Son cri se perdit dans le silence funèbre de la colline de l’Ellab. À l’emplacement où s’était tenue Mael une fraction de temps plus tôt ne restaient plus qu’un cercle noir et un sillage gris qui, déjà, se dispersait dans la lumière aveuglante du jour.

La nuit tombait quand Orchéron sortit enfin de sa prostration et se remit en chemin. Assis dans les ronces, le couteau en main, il avait d’abord projeté de mettre lui-même fin à ses jours puisque les umbres ne voulaient pas de lui. Puis, emporté par le cours de ses pensées, il s’était plongé dans cette enfance inconnue, étrangère, qui s’était achevée sur la colline de l’Ellab. Elle lui était revenue par bribes, par petites touches éparses qui ne suffisaient pas à recomposer l’intégralité du tableau mais qui, comme les solarines, jetaient des taches de lumière sur quelques zones de ténèbres. Elles avaient éclairé sa mère, Lilea, l’intendante du mathelle de Jasa, une femme jeune, jolie, vive mais sujette à de profondes crises de mélancolie qui la clouaient sur son lit pendant plusieurs jours. Elles avaient révélé des bouilles hilares ou inquiètes d’enfants, ses compagnons de bêtises et de jeux, le visage plus grave de Lena la djemale, sa première instructrice, les traits rudes de Forz, un constant de Jasa, un homme au regard libidineux et fourbe, les masques horribles des couilles-à-masques dans la semi-pénombre d’un silo. Elles avaient dévoilé des fragments d’existence, l’odeur et la chaleur de sa mère lorsqu’il se glissait dans son lit, le venin de la jalousie quand elle lui préférait un volage et lui fermait la porte de sa chambre, la frayeur soulevée par les passages des umbres, les petites peurs suscitées par les larcins de fruits dans les séchoirs des silos et par les jeux dangereux au-dessus des toits, les heures d’une nostalgie inexplicable, languide, si profonde qu’elle lui tirait des larmes. Elles avaient exhumé surtout ce besoin latent, fondamental, de découvrir l’ordre invisible de son monde, de mêler sa voix au chœur secret de son monde.

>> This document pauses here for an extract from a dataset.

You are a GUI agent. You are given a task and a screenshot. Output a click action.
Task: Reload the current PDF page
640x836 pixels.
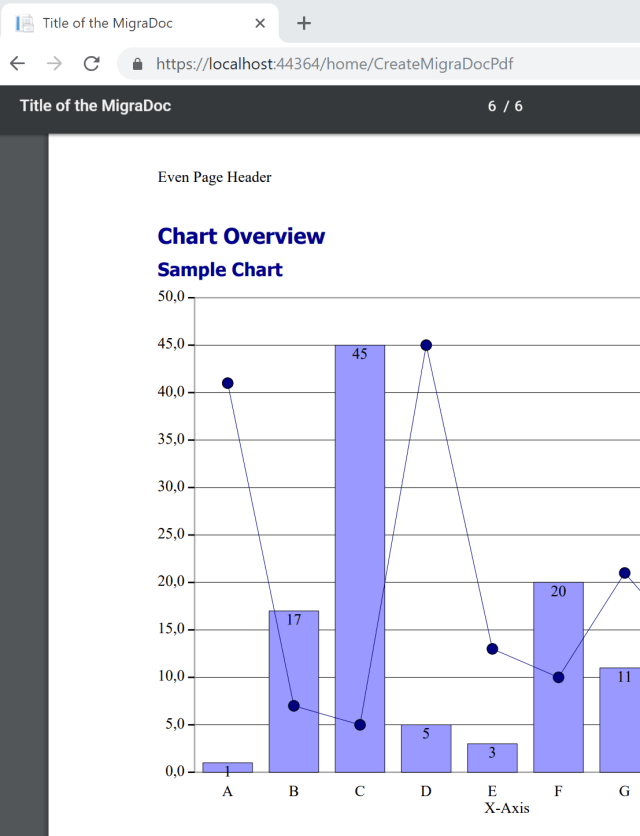[91, 64]
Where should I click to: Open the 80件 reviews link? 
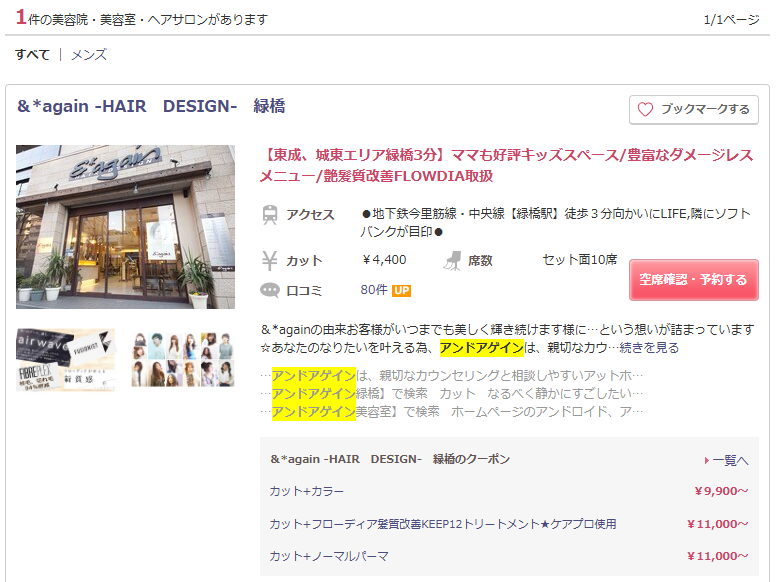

C’est là, dans cette aspiration intacte, dans ces braises couvant sous la cendre, qu’Orchéron avait puisé la force de repartir. Et aussi dans l’idée, dans la certitude que Mael avait choisi de se donner aux umbres plutôt que de se laisser empoisonner par ses souvenirs. Il n’avait plus rien à faire dans les domaines, ni même sur la plaine du Triangle. Puisque les hommes – les hommes et non les prédateurs volants – avaient fait le vide autour de lui, il partirait dans la direction de l’est, il passerait de l’autre côté des grandes eaux, il consacrerait son existence à l’exploration de son monde, à la recherche de cette trame invisible dont il pressentait la splendeur sous le voile terni des apparences.

Il percevait encore les vestiges du froid abandonnés par le passage des umbres. Ou bien étaient-ce les rafales mordantes de la bise ? Il frissonnait sous la laine pourtant épaisse de sa tunique. Les pierres roulaient sous ses pas, les herbes et les frondaisons bruissaient sur les bords du sentier comme des foules ivres de colère. Une chape nuageuse occultait les étoiles, la nuit se gorgeait de noirceur, d’amertume et de chagrin.

Un éclair éblouit la plaine, se désagrégea en répliques étincelantes, fulgurantes, qui précédèrent de peu un grondement prolongé. Les orages étaient rares sur le Triangle, mais d’une puissance dévastatrice.